Ein Mann, der zusammen mit seinen Söhnen im Druckereigewerbe tätig ist, half mir erkennen, wie spezialisiert die Heimarbeit oft ist. „Um Bücher herzustellen“, sagte er, „sind in meiner Nachbarschaft mehrere Häuser regelrecht mit Fabriken ausgestattet. In jedem Haus wird lediglich e i n Arbeitsgang ausgeführt, dann wird die Ware zum nächsten Arbeitsgang in ein anderes Haus gebracht, und so geht es weiter, bis das Buch fertig ist. In unserem Haus tun wir nichts weiter als die Seiten bedrucken.“
Eine ähnliche Spezialisierung stellt man bei der Herstellung der klassischen japanischen Zierpuppen fest. Ein Mann in Iwatsuki zeigte mir seine Hauswerkstatt, in der nur die Köpfe für die Puppen angefertigt werden. Er beschrieb, wie man die Augen anbringt, das Gesicht bemalt und das Haar befestigt. „Das hört sich einfach an“, bemerkte er, „aber man braucht zehn Jahre, bis man einen vollkommenen Kopf herstellen kann. Das feine Bemalen des Gesichtes erfordert Zeit und eine ruhige Hand.“
In diesem Haus arbeiten drei Generationen zusammen. Ich wurde dem 81 Jahre alten Vater vorgestellt, der immer noch seinen Beitrag zur Arbeit leistete. Sein Sohn arbeitete mit ihm in einem Raum. Und in einem anderen Raum verrichtete der Sohn meines Gastgebers dieselbe Arbeit. Er sorgte jedoch für seine eigenen Aufträge.

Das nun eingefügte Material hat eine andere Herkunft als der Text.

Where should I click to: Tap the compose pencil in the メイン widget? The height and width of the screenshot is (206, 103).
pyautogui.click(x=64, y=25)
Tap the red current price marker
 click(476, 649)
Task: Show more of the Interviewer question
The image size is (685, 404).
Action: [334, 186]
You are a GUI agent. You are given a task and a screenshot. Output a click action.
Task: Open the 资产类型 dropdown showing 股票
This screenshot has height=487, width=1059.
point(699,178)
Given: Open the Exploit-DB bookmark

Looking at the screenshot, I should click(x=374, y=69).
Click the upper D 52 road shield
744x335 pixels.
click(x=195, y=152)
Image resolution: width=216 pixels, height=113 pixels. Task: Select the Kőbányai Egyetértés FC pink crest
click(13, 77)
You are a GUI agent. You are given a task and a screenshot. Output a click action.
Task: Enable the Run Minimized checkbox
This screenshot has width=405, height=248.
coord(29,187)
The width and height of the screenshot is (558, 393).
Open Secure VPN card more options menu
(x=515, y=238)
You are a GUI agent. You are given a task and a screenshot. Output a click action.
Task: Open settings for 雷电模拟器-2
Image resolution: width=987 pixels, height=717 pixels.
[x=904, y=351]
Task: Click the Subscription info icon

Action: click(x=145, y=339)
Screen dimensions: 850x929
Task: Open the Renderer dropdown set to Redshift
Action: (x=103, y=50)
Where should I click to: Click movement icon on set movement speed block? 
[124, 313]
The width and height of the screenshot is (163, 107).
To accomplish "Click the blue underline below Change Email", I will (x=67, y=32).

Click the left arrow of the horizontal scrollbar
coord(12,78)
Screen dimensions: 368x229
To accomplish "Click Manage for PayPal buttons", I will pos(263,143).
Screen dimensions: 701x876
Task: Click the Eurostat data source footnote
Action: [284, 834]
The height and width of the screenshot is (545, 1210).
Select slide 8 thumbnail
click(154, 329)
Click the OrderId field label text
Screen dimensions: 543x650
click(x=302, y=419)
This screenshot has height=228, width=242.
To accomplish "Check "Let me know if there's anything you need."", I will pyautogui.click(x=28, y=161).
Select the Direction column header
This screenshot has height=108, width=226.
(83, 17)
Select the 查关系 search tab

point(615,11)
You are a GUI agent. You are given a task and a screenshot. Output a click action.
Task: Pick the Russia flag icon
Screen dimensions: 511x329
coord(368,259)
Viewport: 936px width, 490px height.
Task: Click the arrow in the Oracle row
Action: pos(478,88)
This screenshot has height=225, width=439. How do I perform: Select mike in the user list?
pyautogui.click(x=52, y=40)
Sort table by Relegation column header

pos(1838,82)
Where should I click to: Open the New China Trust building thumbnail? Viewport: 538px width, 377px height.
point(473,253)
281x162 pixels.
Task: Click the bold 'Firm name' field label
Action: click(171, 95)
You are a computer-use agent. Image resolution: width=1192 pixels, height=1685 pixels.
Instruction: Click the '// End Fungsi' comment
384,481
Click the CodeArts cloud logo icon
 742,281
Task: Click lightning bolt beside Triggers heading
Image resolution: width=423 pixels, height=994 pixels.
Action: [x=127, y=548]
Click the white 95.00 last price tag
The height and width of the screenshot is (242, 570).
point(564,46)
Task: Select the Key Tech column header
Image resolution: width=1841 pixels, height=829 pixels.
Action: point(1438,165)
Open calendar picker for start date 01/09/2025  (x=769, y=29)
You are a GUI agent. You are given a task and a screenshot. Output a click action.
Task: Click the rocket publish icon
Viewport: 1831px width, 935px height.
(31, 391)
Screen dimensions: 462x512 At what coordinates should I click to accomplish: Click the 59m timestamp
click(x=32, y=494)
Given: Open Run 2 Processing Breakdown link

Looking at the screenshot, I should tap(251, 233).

„Als ich ein Junge war“, erinnerte sich der Mann, „schien es die natürlichste Sache der Welt zu sein, die Nachfolge des Vaters anzutreten, und ich tat das gern. Die Schulbildung hat jedoch manche unserer Kinder veranlaßt, auf die Heimarbeit herabzuschauen. Einen eleganten Anzug und eine Aktentasche zu tragen und mit dem Zug zur Arbeit zu fahren ist für sie ,die Sache‘. Der Wunsch, so wie andere junge Leute zu sein, ist stark. Aber ich bin froh darüber, daß mein Sohn unsere Heimarbeit weiterführt und so zu einem treuen Glied unserer Familie geworden ist. Durch eine kunstvolle Arbeit wie die unsere kann er sich eines angenehmen Lebens erfreuen, ohne allzu viele Stunden zu arbeiten.“
Es ist offensichtlich, daß die Heimarbeit Vorteile hat. Einige Zweige erfordern mehr Zeiteinsatz als andere. Aber alle bieten die Möglichkeit, sich die Arbeitszeit selbst einzuteilen.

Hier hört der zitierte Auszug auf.